Edenbridge, which rebranded as Dexcel Pharma in October, created the panel to communicate data on its multiple myeloma drug Hemady. The product is an oral formulation of the steroid dexamethasone. By including 20 mg of dexamethasone in each tablet, rather than the 4 mg found in some other products, the company has cut the number of pills multiple myeloma patients need to take.
The exhibit displays data on the claimed advantages of Hemady. However, the FDA, having reviewed the panel and a complaint made via the Bad Ad program, found fault with some information Edenbridge left out and the robustness of a study that underpinned some of the claims.
The panel’s omission of risk information is one focus of the FDA’s letter. The exhibit states that Hemady can cut the number of dexamethasone tablets multiple myeloma patients take by 80%. However, the panel is misleading, according to the FDA, because it presents those data but “entirely omits all risk information.” The agency said the lack of risk information creates a misleading impression about the safety of the drug.
The FDA also took aim at a retrospective, real-world comparison of adherence to Hemady and generic dexamethasone. Edenbridge presented the findings of the analysis in a table on the exhibit. The table compares the medication possession rate (MPR), a measure of adherence, and the percentage of people with an MPR of at least 80% for 4 mg dexamethasone and Hemady.
The ratio and percentage of patients with an MPR of at least 80% are higher in the Hemady cohort than in the 4-mg arm, according to Edenbridge. The company compared the cohorts, generating p-values of 0.0002 and 0.007. P-values of 0.05 and lower are typically considered statistically significant.

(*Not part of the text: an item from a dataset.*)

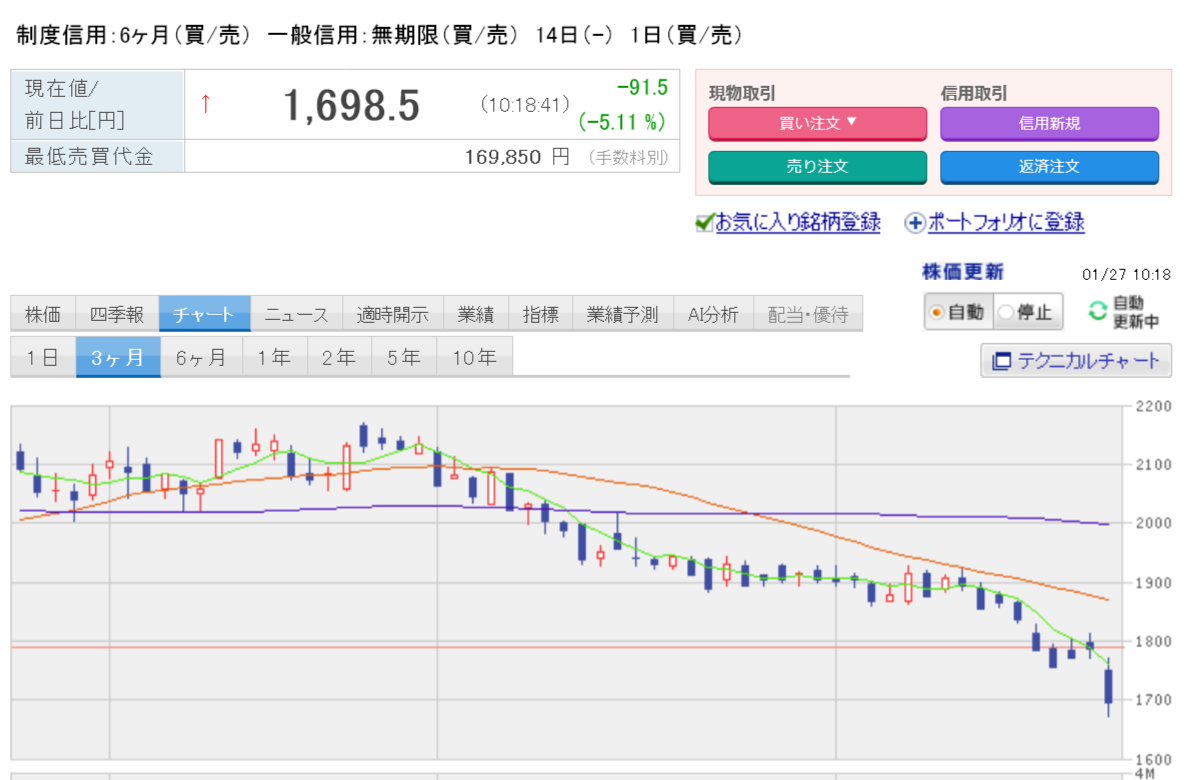Screen dimensions: 1186x780
Task: Switch to the ニュース tab
Action: tap(296, 315)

Yet, the FDA said the study “does not support conclusions regarding comparative adherence” to the two formulations because of design and methodology limitations. The agency listed problems with patient selection, noting that the study had failed to verify whether people on Hemady actually had been diagnosed with multiple myeloma and had included both newly diagnosed and relapsed or refractory patients in the 4 mg dexamethasone cohort, without distinguishing between the different phases of disease.

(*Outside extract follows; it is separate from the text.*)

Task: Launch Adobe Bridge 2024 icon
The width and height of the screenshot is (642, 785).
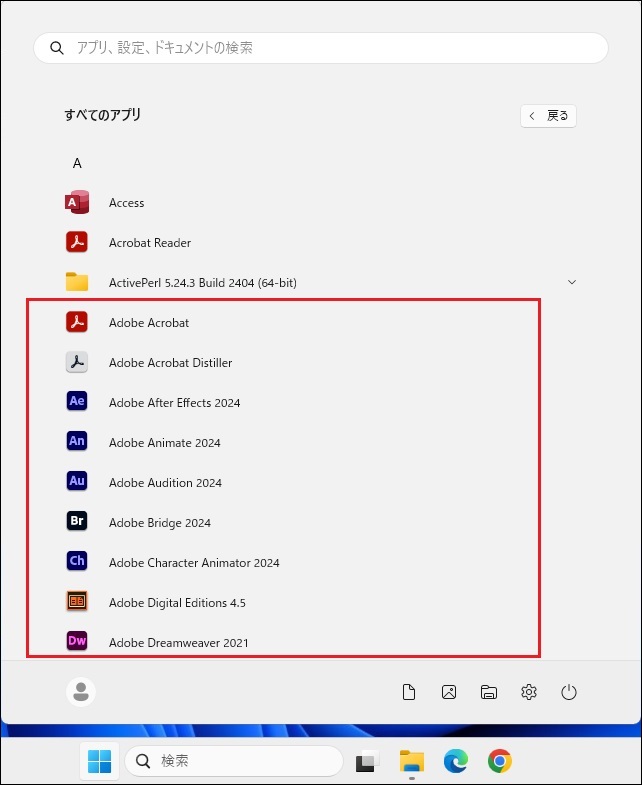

The FDA also highlighted the “notably unbalanced sample size”: The 4 mg dexamethasone arm contained 3,775 patients, but there were only 43 people in the Hemady group. The FDA said “such unbalanced sample sizes can lead to overestimation of adherence in favor of the Hemady group.”
Citing such issues, the agency said the study did not establish that adherence was better on Hemady than 4 mg dexamethasone.
The FDA sent the letter on Feb. 3 and gave Edenbridge 15 working days to respond. The agency asked Edenbridge to list all promotional communications that contain representations like those described in the letter.
The Hemady website for healthcare professionals used to display results from the adherence study, but Edenbridge removed that page some time after Dec. 3, 2024, per snapshots saved in the Internet Archive.